▶ [EXTRACTED DATA]:
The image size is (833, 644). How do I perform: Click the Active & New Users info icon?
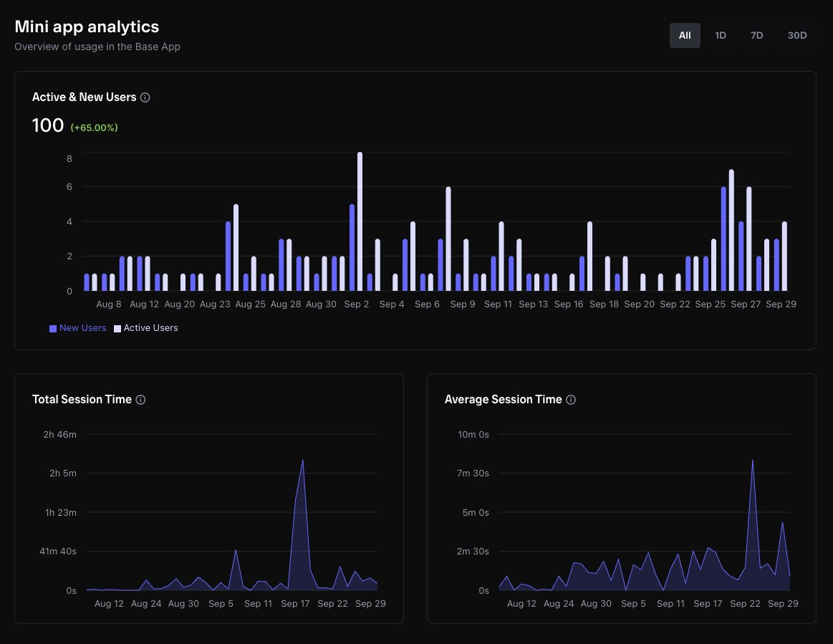coord(145,97)
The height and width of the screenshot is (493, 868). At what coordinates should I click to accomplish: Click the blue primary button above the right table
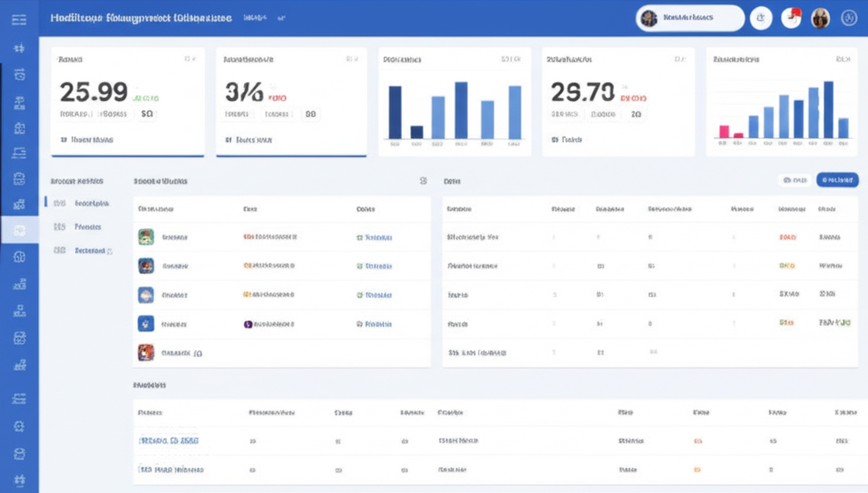coord(836,180)
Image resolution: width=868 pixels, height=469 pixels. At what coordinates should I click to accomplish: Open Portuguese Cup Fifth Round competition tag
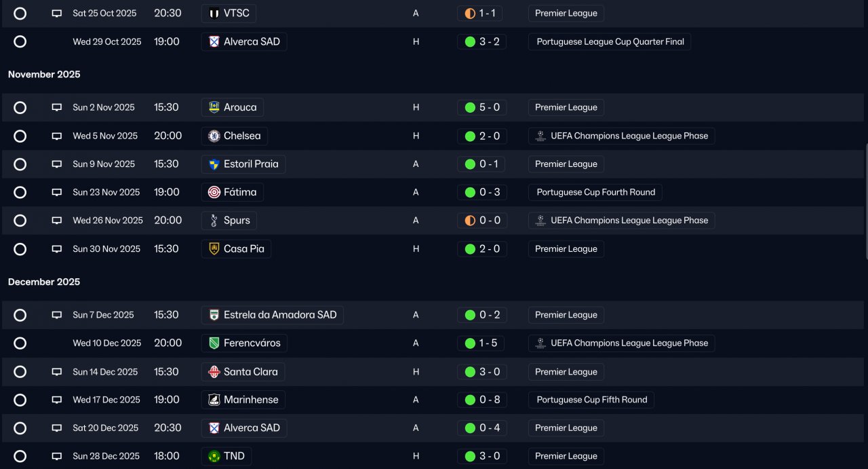pos(591,400)
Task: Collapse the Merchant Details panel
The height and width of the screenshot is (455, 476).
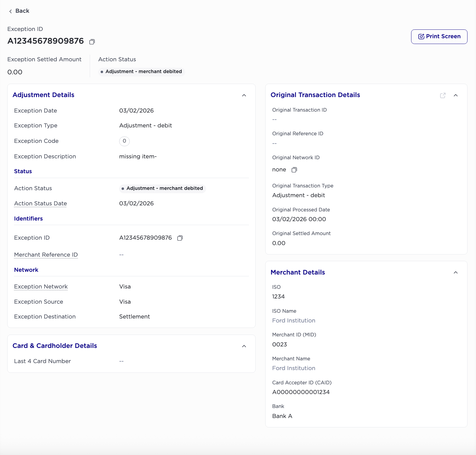Action: [455, 273]
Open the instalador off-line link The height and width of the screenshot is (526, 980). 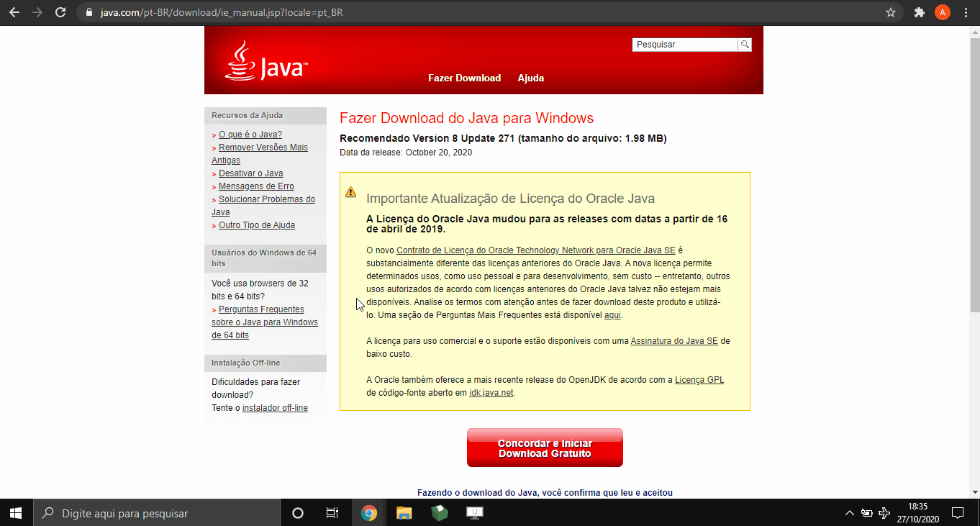point(274,407)
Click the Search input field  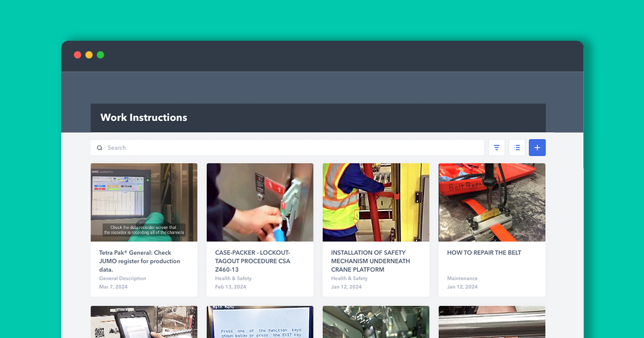(x=215, y=147)
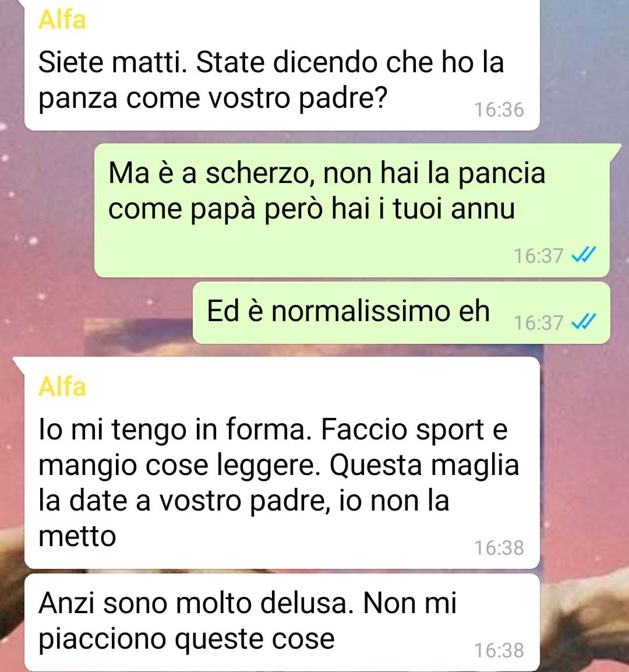Click the 16:38 timestamp on the last message

click(x=499, y=650)
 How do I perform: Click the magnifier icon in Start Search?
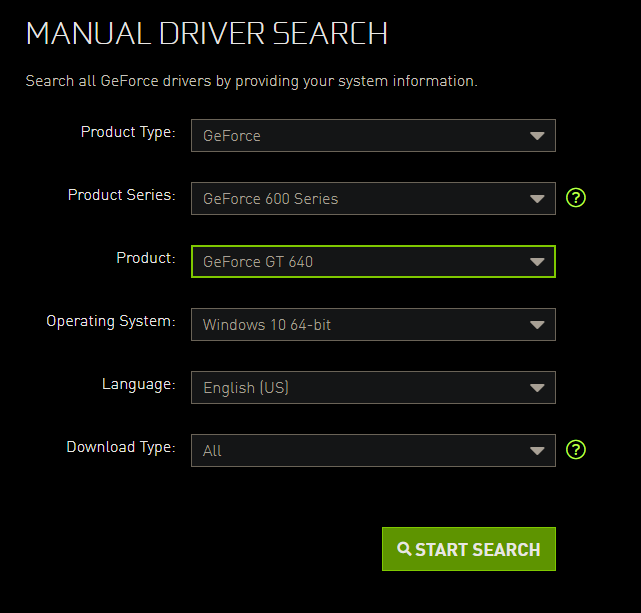(404, 549)
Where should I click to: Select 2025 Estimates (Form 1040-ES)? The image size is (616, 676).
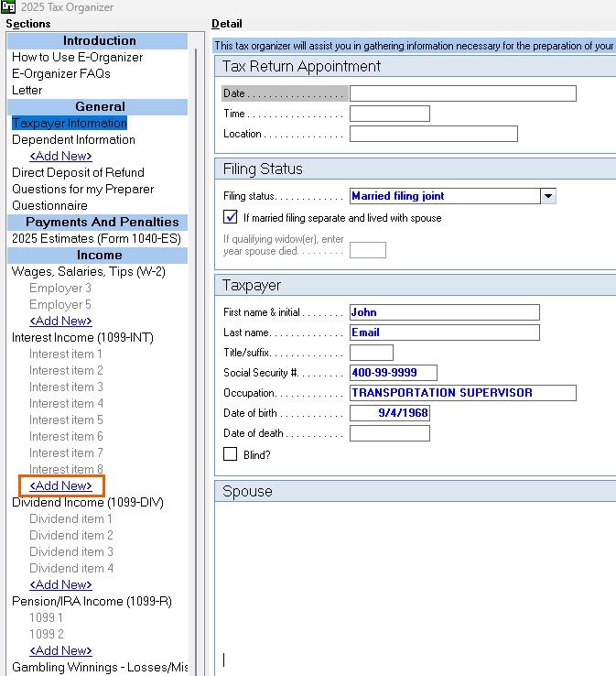point(96,238)
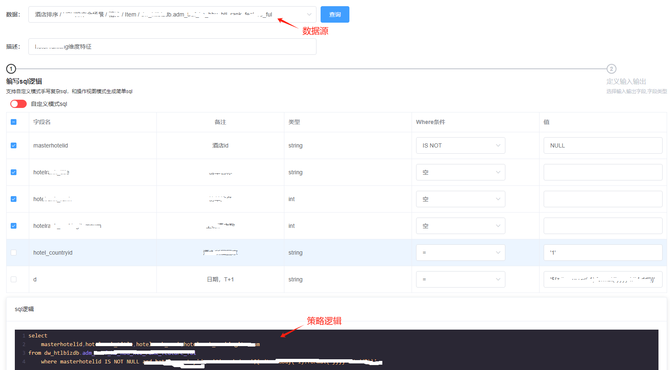Image resolution: width=670 pixels, height=370 pixels.
Task: Uncheck the masterhotelid row checkbox
Action: (14, 145)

▶ [WHAT THE TASK REQUIRES]: To complete this exercise, repeat exactly the lines above from the one holding "How do I perform: Click the magnifier" to the end of the listing, both included, and leave the pictures out.

▶ [EXERCISE SOLUTION]:
 How do I perform: Click the magnifier icon in Start Search?
(404, 549)
Where should I click to: Select 2025 Estimates (Form 1040-ES)? The image size is (616, 676).
point(96,238)
Image resolution: width=670 pixels, height=370 pixels.
Task: Uncheck the masterhotelid row checkbox
Action: (14, 145)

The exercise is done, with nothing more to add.